Tax Complexity Leads to Tax Cheating

August 2, 2006

The costs of tax compliance are high: in 2005 complying with the federal income tax code cost the nation an estimated $265.1 billion, which amounts to a 22-cent tax compliance surcharge for every dollar the tax system collected. Individuals, businesses and nonprofits spent an estimated 6 billion hours complying with the tax code.

But the costs of tax compliance may include even more than hours and dollars lost. According to a recent Investor’s Business Daily article, rampant tax cheating—intentional or inadvertent—is one of the costs of complying with our complex tax code.
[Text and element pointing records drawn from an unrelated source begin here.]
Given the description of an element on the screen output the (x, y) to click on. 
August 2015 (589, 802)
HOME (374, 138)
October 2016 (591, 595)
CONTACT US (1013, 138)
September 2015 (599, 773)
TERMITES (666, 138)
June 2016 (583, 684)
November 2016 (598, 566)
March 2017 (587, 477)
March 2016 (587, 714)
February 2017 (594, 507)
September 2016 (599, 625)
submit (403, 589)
Citing a Senate subcommittee report that determined tax cheating costs the federal treasury as much as $70 billion a year and is “so pervasive it cannot be brought under control,” the article attributes tax cheating to the length and complexity of the income tax code:

If Washington were truly interested in knowing why Americans, from the richest to the most meager of wage earners, cheat or try to avoid taxes, it wouldn’t have to look any further than the more than 65,000 pages that make up the federal tax code and the inconceivable 582 tax forms. But that’s just today. Both of those numbers regularly grow as Congress rewards and punishes special interests as politics dictates.
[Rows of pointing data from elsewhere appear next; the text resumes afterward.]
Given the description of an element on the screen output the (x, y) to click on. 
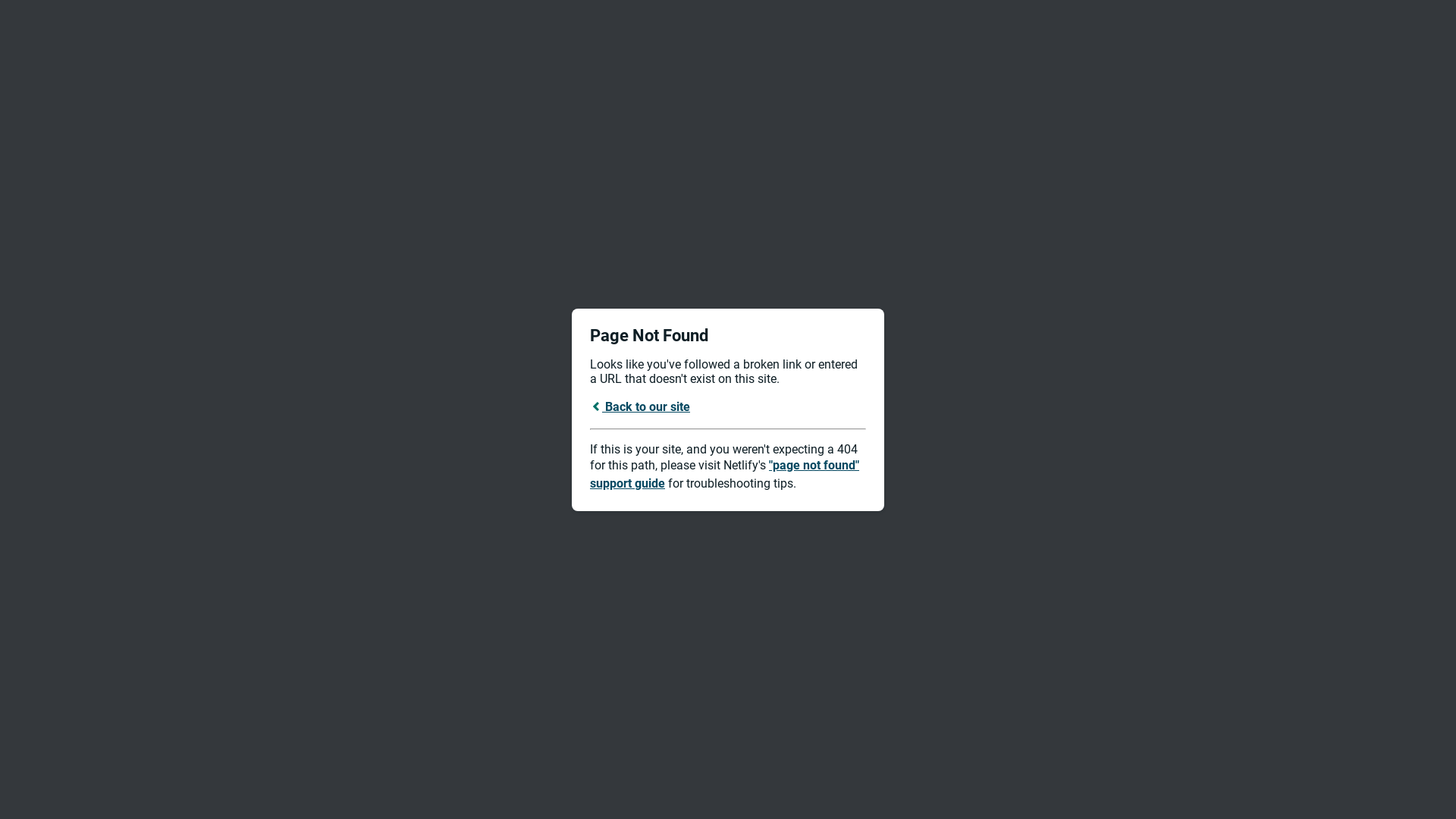
"page not found" support guide Element type: text (724, 474)
Back to our site Element type: text (639, 405)
Given the description of an element on the screen output the (x, y) to click on. 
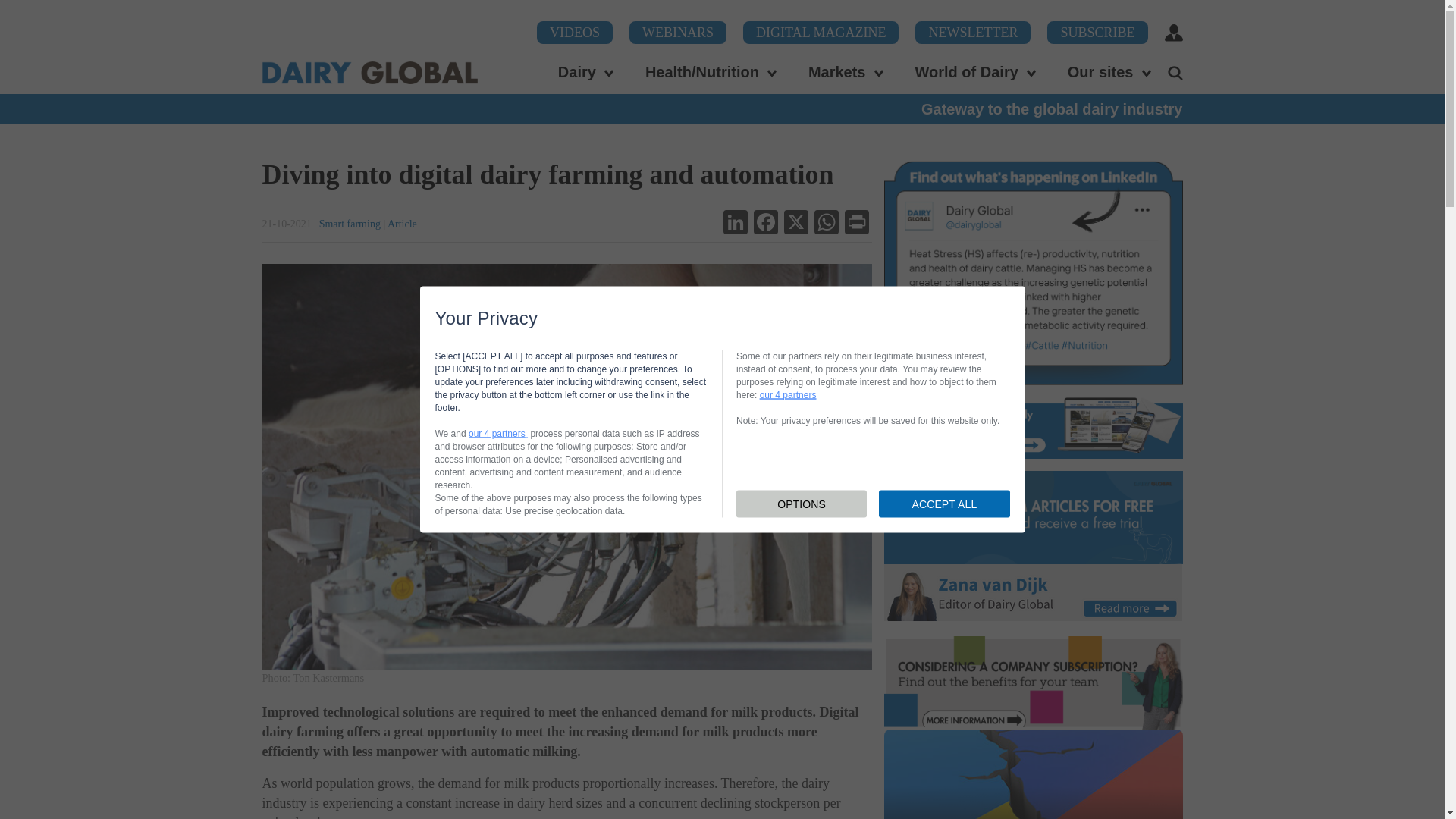
SUBSCRIBE (1096, 32)
Facebook (765, 223)
WhatsApp (825, 223)
NEWSLETTER (972, 32)
VIDEOS (574, 32)
WEBINARS (677, 32)
X (795, 223)
Print (856, 223)
Dairy (586, 71)
LinkedIn (735, 223)
DIGITAL MAGAZINE (820, 32)
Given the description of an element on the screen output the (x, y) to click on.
The tax code is a patchwork of needless complexity, filled with loopholes, exceptions and byzantine rules that confound the Internal Revenue Service’s own agents, who give out the wrong information about half the time when taxpayers call in with questions.

It is an operating manual for social engineering and a nightmare so terrifying that more than six in 10 U.S. taxpayers use professional help to prepare their returns. They spent $265 billion in 2005 just to comply with the filing process — yet Money Magazine reports that there’s a 99% chance that professionally prepared returns are not fully correct.

Because of the tax code’s complexity, 40% of Americans, a figure provided by the IRS, simply doesn’t [sic] bother to comply with the tax code. The rest of us probably err on the side of caution because we — justifiably — fear the IRS and consequently overpay.

The article concludes, “What’s needed is an entirely new system that is so straightforward that it can be neither misunderstood nor mangled.”